The problem was previously tackled by Arek Antoniewicz on MFF CUNI, who
produced a working software package in C++, and designed the Regex-edged DFAs
(REDFAs) that were used for user-specifiable tokenization of the input. The
work on the corresponding thesis is finished.

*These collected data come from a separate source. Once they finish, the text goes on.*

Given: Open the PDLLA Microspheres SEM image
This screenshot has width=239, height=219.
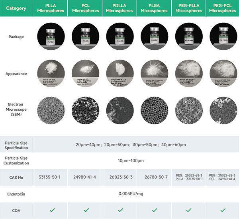Looking at the screenshot, I should tap(119, 108).
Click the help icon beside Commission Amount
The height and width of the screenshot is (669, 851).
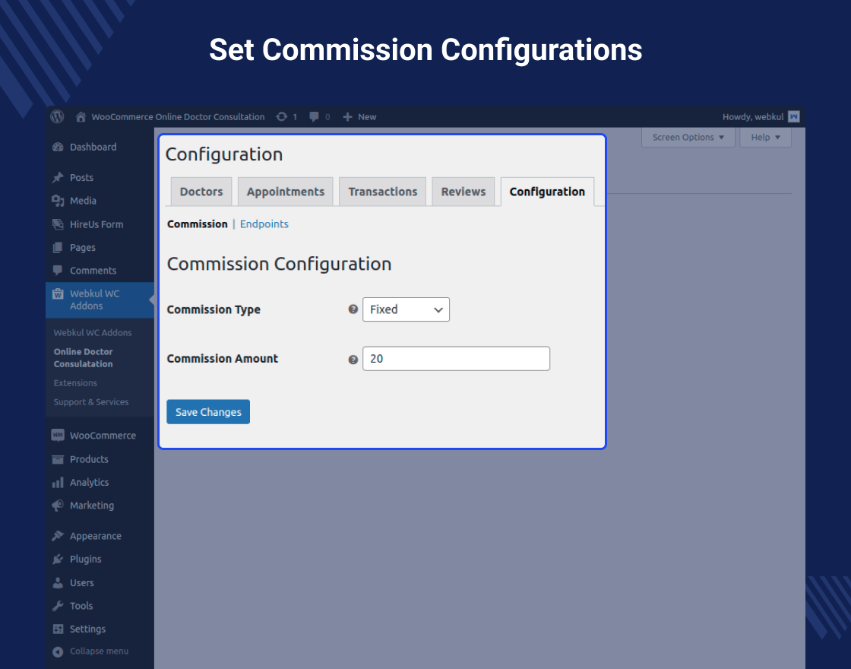pos(353,359)
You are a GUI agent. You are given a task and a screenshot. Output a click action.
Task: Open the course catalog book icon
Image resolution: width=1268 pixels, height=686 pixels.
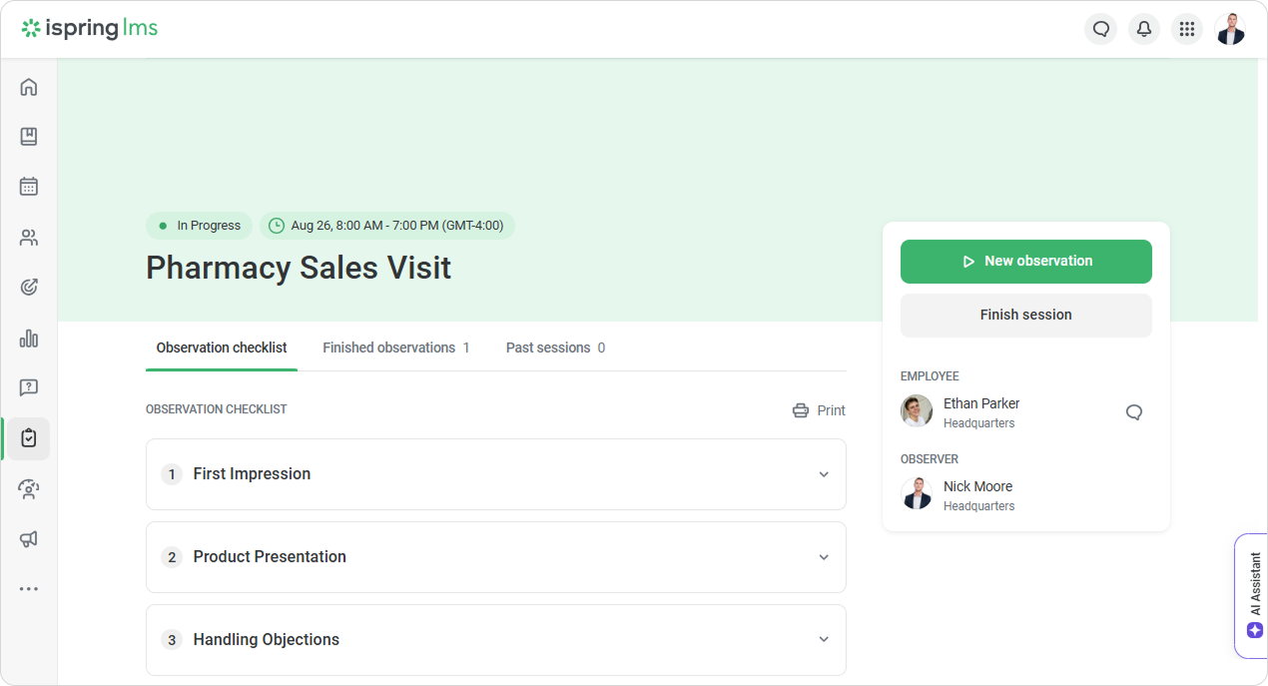tap(29, 137)
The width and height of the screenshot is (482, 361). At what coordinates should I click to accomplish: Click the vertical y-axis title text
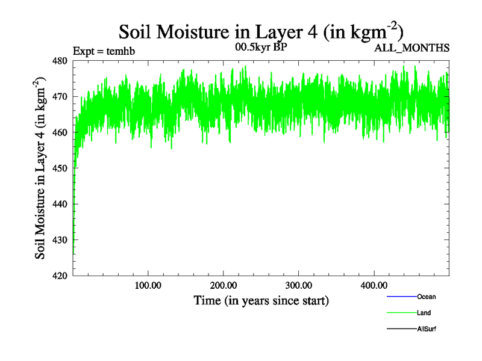click(x=41, y=168)
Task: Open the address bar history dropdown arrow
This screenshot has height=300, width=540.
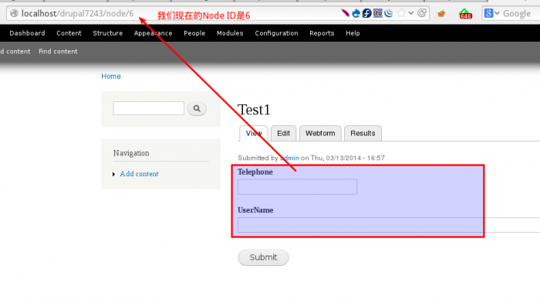Action: click(x=411, y=13)
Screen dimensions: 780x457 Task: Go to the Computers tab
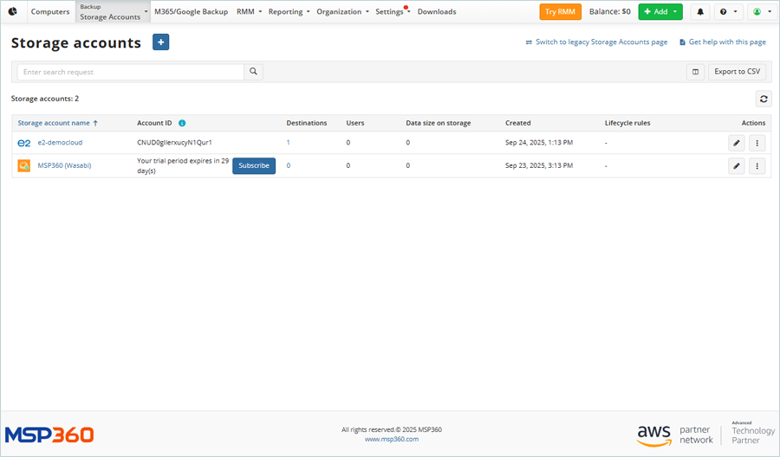point(50,12)
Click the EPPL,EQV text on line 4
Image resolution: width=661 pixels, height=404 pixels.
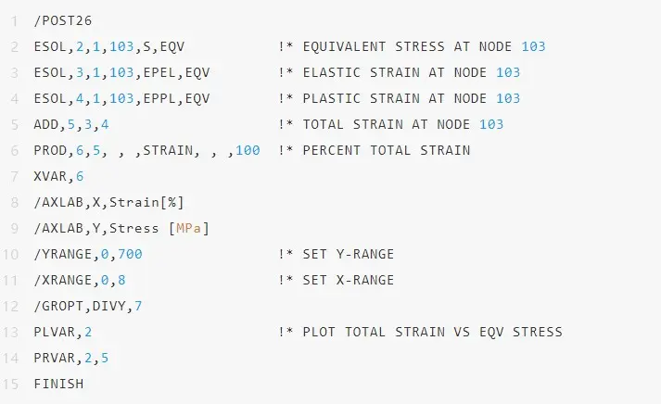[x=176, y=98]
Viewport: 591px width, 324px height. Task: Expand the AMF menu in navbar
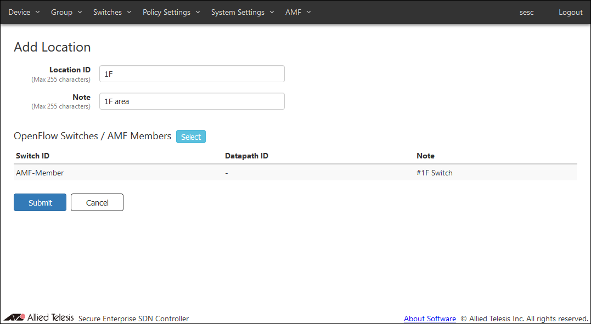[297, 12]
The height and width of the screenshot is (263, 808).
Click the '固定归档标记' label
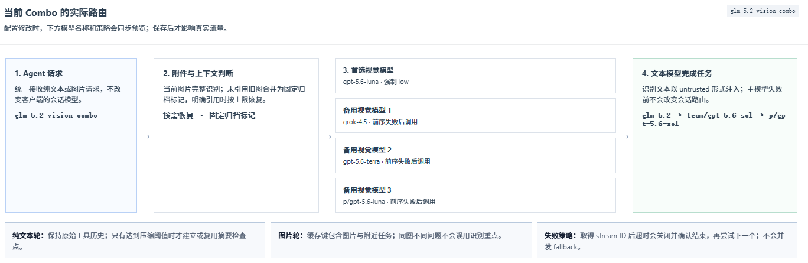[x=232, y=115]
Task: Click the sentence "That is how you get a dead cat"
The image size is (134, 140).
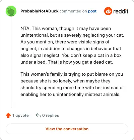Action: 80,62
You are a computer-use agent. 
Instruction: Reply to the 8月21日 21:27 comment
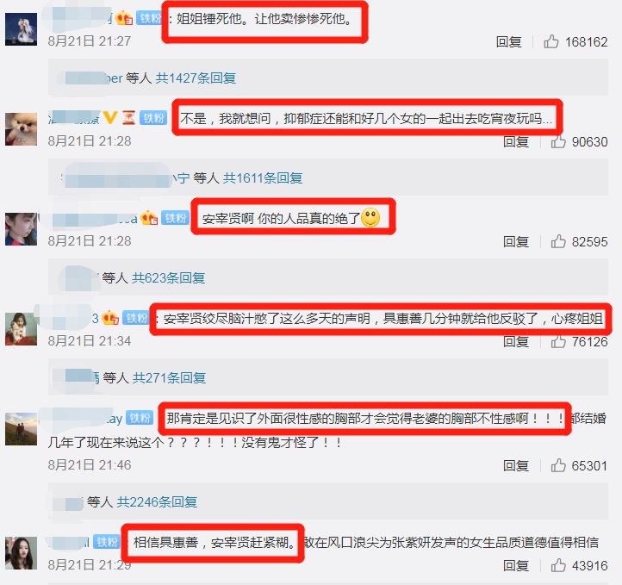(508, 41)
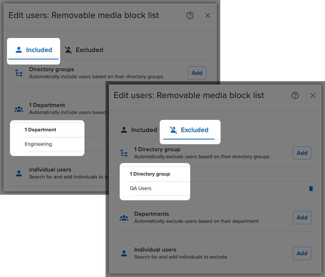This screenshot has width=325, height=277.
Task: Open help via question mark on front dialog
Action: [295, 96]
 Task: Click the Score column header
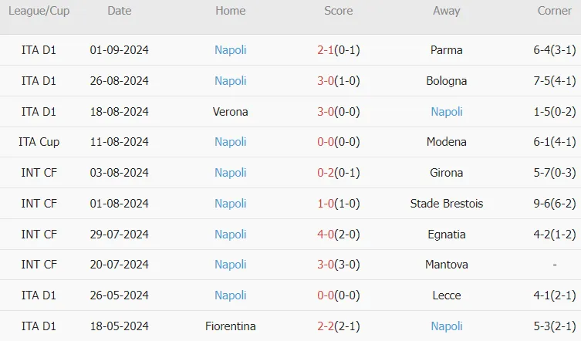338,11
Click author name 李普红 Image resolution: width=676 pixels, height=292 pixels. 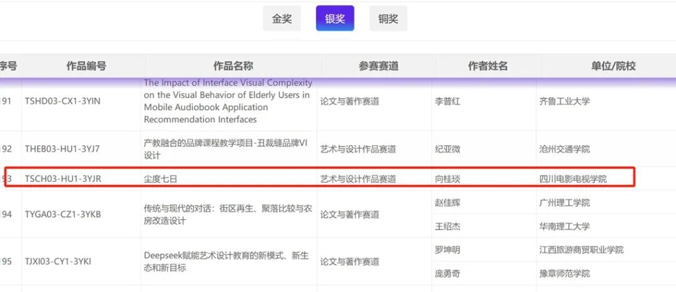tap(448, 101)
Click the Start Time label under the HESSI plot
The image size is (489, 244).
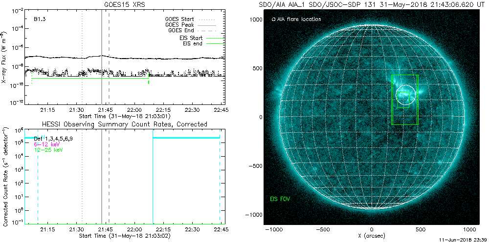126,236
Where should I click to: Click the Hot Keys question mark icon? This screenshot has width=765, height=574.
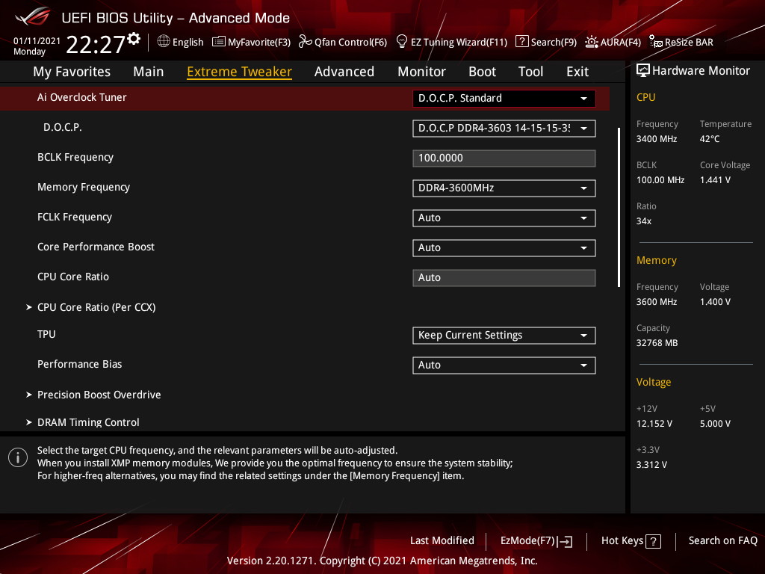(x=653, y=541)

This started as a simple Haskell port of that work, and packed some relatively
orthogonal improvements (mainly the histogram-style diffing). I later got rid
of the REDFA concept -- while super-interesting and useful in theory, I didn't
find a sufficiently universal way to build good lexers from user-specified
strings.  Having a proper Regex representation library (so that e.g.
reconstructing Flex is easy) would help a lot.

### TODO list

- Implement `patch` functionality, mainly patchfile parsing and fuzzy matching
  of hunk context. `diff` and `diff3` works.
- Implement a splitting heuristic for diffs, so that diffing of large files
  doesn't take aeons
- check if we can have external lexers, unix-style

# How-To

Install using `cabal`. The `adiff` program has 3 sub-commands that work like
`diff`, `patch` and `diff3`.

## Example

Let's have a file `orig`:
```
Roses are red. Violets are blue.
Patch is quite hard. I cannot rhyme.
```

and a modified file `mine`:
```
Roses are red. Violets are blue.
Patching is hard. I still cannot rhyme.
```

Let's use the `words` lexer, which marks everything whitespace-ish as
whitespace, and picks up groups of non-whitespace "content" characters.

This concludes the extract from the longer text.